The DDS block as implemented uses a constant array for the look up table.
I used an FPGA memory block for the LUT and updated it as required from the RTHost using a DMA FIFO.
Then just wrote my own DDS algorithm on FPGA, it isn't that difficult. You could learn from the sine wave generator express vi.
If you have to output multiple waveforms you can just use multiple memories and share the addressing.
Sorry if I didn't explain myself well. I ignored in my explanation the fact that the sinewave is already generated, by the DDS Compiler 6.0 Xilinx IP block, and also that I need to achieve one sample/tick generation, placing the code inside an SCTL.

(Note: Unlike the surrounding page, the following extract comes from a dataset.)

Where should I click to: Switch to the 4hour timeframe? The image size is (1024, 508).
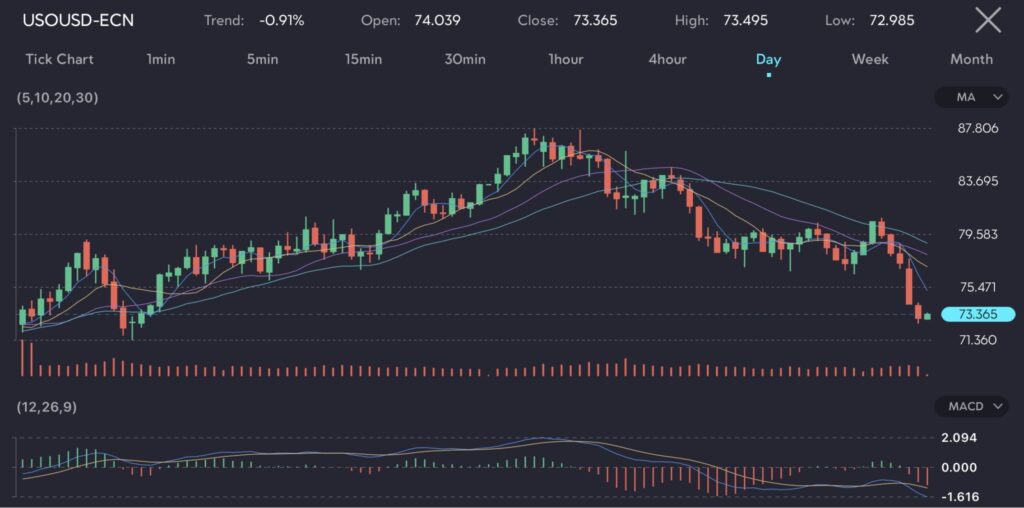click(x=667, y=59)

The DDS Compiler offers me the signal generator I need, and lets me vary the output signal frequency the way I want, but it does not support other waveforms rather than sine or cosine, and I would love to generate a sawtooth and triangle using the same mechanism.
So if I could perform small changes on the output of the DDS Compiler I would get a handy signal generator that could output different waveforms at very different frequencies, at requested.

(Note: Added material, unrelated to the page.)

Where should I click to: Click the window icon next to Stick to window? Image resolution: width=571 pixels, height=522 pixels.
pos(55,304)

- Square wave: you can create it by using a comparator. When sin is posivtive, it returns +V, when negative, it returns -V.
- Triangle wave: you can obtain it through integration of the square wave
- Sawtoot wave: I think about it.....
Sawtooth: Each sample increments by a constant from the previous sample starting from the rising edge of the square wave. Resets and starts over at the next rising edge.
Thanks for your replies!
I tried to implement the 'square-to-triangle' conversion, but I'm kind of struggling with the code. If I apply integration point by point to the output of the square wave I get an erratic triangle wave that I cannot use.

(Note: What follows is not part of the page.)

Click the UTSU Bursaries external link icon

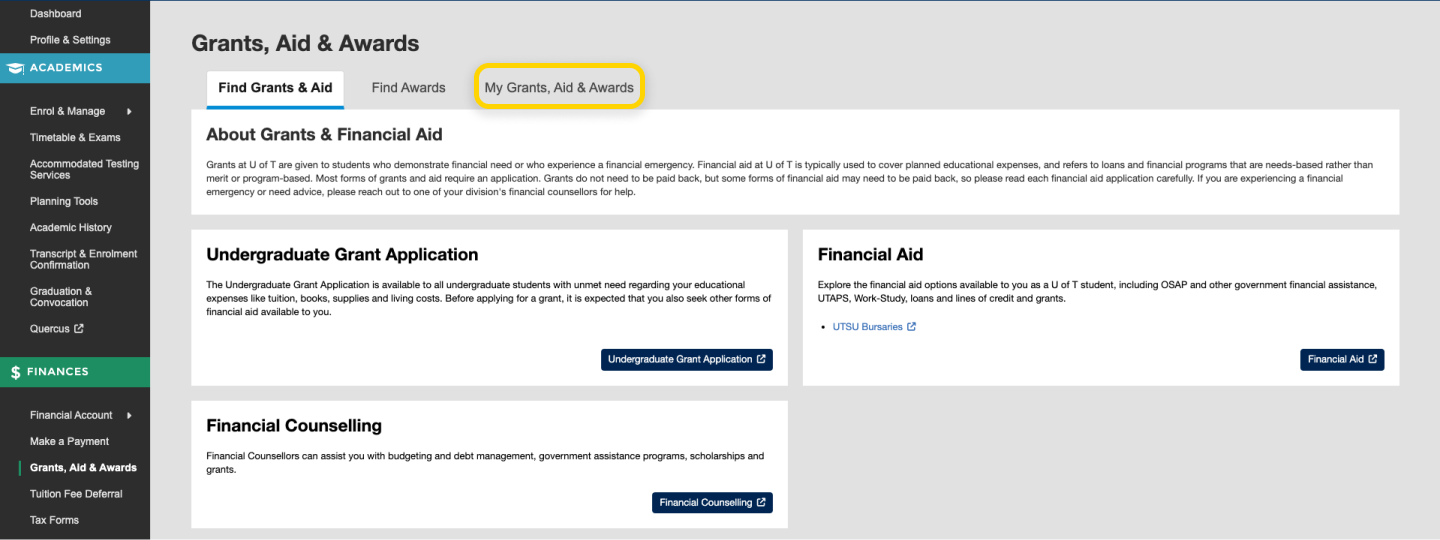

I'm not quite sure where the issue is, I have tried changing the parameters to the "Integral x(t) PtByPt.vi" but it didn't work.
Have anybody implemented this before?
You could use the increment method I suggested for sawtooth except that you increment when the square (or sine) wave is positive and decrement when negative. This method does not depend on the quality of the input signal except at the comparator transitions.